Abstract:Diffusion models have emerged as potential tools to tackle the challenge of sparse-view CT reconstruction, displaying superior performance compared to conventional methods. Nevertheless, these prevailing diffusion models predominantly focus on the sinogram or image domains, which can lead to instability during model training, potentially culminating in convergence towards local minimal solutions. The wavelet trans-form serves to disentangle image contents and features into distinct frequency-component bands at varying scales, adeptly capturing diverse directional structures. Employing the Wavelet transform as a guiding sparsity prior significantly enhances the robustness of diffusion models.

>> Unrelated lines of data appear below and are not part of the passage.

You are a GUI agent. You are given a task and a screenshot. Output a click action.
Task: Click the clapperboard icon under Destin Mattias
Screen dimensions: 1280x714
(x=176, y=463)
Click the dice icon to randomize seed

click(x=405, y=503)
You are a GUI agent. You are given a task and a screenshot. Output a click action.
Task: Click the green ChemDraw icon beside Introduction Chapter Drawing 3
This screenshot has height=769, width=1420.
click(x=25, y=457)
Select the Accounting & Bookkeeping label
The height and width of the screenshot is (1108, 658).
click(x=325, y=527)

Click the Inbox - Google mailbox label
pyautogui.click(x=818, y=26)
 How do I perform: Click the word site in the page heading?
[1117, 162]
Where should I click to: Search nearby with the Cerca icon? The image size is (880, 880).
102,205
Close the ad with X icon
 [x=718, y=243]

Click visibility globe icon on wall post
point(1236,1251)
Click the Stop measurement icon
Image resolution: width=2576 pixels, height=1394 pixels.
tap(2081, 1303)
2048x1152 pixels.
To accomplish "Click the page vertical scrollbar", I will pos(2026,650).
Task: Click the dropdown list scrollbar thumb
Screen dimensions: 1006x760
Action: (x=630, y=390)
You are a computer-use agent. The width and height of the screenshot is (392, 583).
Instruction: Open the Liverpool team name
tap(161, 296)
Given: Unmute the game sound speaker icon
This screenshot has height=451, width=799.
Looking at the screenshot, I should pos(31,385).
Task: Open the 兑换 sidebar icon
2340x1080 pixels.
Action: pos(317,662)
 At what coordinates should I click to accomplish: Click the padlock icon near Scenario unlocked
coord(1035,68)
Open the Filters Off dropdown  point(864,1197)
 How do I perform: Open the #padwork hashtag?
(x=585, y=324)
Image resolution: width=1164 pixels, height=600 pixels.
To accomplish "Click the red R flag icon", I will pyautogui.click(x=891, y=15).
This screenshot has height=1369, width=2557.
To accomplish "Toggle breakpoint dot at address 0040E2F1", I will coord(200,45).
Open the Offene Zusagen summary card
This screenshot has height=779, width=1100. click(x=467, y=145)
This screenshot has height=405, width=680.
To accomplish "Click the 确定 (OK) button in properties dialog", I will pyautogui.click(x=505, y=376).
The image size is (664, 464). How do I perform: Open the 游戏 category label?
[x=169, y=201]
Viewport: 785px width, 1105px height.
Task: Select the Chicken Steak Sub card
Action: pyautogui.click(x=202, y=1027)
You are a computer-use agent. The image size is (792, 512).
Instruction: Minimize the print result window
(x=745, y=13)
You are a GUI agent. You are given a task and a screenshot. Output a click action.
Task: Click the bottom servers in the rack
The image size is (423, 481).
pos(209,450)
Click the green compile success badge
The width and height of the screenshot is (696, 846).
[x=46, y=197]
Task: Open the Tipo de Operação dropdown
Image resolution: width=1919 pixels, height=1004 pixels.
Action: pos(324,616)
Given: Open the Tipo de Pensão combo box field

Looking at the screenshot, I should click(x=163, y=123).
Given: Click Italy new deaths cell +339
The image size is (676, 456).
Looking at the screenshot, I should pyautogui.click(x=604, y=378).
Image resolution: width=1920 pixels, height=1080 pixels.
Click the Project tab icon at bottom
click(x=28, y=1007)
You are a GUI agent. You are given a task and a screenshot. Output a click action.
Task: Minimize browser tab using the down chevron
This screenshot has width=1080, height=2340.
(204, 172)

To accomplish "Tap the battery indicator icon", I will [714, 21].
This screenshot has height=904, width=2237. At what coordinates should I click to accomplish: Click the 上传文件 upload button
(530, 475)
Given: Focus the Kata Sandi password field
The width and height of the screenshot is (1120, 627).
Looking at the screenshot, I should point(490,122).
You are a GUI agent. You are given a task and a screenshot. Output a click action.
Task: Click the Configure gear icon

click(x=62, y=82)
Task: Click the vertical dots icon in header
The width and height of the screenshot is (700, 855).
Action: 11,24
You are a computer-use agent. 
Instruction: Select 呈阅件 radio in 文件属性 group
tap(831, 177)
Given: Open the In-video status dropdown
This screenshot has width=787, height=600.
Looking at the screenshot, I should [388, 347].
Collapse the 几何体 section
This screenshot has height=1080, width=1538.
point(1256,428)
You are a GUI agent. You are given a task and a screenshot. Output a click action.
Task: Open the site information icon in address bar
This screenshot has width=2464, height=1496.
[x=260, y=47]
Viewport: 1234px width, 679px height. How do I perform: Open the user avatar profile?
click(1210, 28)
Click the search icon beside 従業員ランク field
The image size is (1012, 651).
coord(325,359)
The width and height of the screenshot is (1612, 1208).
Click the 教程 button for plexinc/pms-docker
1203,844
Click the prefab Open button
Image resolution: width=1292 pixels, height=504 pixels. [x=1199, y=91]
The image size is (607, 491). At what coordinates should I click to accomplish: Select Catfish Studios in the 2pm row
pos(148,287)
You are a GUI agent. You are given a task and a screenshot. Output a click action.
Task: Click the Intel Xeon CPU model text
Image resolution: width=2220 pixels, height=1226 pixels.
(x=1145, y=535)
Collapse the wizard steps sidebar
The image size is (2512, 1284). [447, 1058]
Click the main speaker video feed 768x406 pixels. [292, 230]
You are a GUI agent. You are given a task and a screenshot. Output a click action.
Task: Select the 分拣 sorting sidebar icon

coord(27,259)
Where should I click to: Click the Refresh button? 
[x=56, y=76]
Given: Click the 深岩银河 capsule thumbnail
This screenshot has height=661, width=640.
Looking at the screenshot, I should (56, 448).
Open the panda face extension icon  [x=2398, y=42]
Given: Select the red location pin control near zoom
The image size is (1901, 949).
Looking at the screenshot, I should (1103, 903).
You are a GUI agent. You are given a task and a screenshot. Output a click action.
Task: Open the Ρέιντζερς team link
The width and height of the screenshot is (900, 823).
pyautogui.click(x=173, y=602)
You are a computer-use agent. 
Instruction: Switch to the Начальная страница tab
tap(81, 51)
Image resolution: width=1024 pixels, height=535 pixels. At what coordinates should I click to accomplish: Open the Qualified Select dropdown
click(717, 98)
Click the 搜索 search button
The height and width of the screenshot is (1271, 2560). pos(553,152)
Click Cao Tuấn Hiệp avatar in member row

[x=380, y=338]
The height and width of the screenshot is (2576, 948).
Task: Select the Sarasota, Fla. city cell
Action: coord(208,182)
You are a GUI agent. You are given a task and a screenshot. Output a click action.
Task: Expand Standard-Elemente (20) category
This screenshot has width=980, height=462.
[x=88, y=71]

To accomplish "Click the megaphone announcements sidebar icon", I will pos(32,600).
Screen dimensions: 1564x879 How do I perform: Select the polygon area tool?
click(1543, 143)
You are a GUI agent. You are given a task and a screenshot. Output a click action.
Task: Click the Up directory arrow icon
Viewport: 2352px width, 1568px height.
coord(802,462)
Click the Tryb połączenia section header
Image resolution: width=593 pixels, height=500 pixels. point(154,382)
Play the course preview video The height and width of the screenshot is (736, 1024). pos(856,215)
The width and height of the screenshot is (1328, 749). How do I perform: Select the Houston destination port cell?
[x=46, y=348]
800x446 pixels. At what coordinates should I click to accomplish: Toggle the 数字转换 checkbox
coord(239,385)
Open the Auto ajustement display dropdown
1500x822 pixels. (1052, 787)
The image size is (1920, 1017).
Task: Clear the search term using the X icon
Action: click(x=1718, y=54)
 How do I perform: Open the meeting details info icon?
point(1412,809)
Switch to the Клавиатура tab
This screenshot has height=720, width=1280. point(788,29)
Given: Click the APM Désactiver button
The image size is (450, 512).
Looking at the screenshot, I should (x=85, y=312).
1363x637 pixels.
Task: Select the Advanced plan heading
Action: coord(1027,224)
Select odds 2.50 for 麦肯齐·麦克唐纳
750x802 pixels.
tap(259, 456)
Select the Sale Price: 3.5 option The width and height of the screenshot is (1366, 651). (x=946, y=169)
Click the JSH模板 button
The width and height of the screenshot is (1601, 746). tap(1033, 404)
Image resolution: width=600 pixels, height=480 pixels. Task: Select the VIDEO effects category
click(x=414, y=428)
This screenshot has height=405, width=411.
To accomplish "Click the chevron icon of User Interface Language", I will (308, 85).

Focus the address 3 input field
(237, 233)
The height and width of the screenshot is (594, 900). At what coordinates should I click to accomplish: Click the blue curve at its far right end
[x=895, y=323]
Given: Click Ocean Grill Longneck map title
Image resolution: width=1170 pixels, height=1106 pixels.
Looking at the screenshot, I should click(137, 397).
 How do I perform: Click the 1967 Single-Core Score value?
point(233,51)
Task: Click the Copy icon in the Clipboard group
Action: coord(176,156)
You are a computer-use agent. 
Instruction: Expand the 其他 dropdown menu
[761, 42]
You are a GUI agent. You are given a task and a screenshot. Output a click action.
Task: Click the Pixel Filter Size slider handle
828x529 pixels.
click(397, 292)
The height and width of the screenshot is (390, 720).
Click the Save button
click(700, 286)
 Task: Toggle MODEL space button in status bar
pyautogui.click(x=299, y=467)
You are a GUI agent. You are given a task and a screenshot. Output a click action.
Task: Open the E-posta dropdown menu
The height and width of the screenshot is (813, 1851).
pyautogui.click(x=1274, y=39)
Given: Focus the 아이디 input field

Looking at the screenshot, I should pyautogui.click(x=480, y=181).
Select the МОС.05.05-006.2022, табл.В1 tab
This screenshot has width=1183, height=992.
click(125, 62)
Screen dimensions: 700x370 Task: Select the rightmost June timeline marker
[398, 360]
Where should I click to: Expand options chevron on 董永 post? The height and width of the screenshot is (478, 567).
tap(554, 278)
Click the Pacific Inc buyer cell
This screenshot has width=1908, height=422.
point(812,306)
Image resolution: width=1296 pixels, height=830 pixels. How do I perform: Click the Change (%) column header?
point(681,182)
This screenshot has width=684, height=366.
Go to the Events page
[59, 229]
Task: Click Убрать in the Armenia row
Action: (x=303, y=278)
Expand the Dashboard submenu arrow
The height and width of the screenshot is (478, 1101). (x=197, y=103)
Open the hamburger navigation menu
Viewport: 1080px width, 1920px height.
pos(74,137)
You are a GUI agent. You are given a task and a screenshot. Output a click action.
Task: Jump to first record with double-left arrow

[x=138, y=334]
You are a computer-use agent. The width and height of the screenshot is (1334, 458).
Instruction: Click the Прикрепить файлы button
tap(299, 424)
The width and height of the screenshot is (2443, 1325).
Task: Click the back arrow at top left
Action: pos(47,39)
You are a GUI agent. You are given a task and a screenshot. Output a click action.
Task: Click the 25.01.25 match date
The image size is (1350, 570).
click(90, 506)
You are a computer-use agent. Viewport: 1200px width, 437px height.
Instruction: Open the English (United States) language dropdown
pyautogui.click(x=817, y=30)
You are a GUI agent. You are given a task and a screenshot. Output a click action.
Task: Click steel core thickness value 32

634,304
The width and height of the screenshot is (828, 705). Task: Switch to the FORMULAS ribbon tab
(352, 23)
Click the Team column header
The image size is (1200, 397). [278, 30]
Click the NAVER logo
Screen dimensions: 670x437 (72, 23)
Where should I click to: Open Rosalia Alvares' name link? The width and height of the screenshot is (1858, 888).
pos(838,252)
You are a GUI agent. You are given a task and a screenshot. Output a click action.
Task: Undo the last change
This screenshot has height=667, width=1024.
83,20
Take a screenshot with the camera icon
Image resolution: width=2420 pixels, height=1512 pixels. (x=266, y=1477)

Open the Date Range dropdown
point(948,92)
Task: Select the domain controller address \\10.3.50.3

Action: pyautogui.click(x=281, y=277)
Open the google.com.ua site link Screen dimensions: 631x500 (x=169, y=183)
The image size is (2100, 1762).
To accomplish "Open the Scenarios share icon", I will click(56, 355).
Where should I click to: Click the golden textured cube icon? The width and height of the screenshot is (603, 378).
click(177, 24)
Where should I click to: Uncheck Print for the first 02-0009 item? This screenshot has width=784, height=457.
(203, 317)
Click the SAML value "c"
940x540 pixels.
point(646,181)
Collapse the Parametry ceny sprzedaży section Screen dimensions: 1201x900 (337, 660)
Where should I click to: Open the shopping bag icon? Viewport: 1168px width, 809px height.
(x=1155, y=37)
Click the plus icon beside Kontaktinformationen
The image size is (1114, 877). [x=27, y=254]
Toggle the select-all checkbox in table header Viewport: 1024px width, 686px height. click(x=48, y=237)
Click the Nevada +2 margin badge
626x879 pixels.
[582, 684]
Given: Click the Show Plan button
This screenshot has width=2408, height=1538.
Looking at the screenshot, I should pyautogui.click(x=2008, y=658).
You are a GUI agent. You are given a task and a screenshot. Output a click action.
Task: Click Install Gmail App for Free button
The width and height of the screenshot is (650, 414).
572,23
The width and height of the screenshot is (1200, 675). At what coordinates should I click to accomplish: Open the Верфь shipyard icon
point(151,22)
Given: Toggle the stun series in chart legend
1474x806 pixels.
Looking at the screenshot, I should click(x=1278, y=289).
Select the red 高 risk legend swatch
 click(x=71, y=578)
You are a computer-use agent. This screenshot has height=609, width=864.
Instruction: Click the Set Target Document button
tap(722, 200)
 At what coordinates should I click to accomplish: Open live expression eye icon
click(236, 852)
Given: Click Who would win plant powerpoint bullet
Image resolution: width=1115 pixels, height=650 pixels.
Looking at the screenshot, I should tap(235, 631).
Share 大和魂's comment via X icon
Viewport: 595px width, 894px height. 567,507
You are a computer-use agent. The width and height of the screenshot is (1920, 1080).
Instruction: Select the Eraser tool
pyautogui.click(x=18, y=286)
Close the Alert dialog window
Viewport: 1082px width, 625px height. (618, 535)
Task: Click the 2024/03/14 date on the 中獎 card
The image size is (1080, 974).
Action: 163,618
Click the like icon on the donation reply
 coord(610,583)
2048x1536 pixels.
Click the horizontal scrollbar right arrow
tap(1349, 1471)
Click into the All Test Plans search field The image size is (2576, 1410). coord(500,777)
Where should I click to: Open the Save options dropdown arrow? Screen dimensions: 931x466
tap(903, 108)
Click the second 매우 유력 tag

In this study, we present an innovative approach named the Stage-by-stage Wavelet Optimization Refinement Diffusion (SWORD) model for sparse-view CT reconstruction. Specifically, we establish a unified mathematical model integrating low-frequency and high-frequency generative models, achieving the solution with optimization procedure. Furthermore, we perform the low-frequency and high-frequency generative models on wavelet's decomposed components rather than sinogram or image domains, ensuring the stability of model training. Our method rooted in established optimization theory, comprising three distinct stages, including low-frequency generation, high-frequency refinement and domain transform. Our experimental results demonstrate that the proposed method outperforms existing state-of-the-art methods both quantitatively and qualitatively.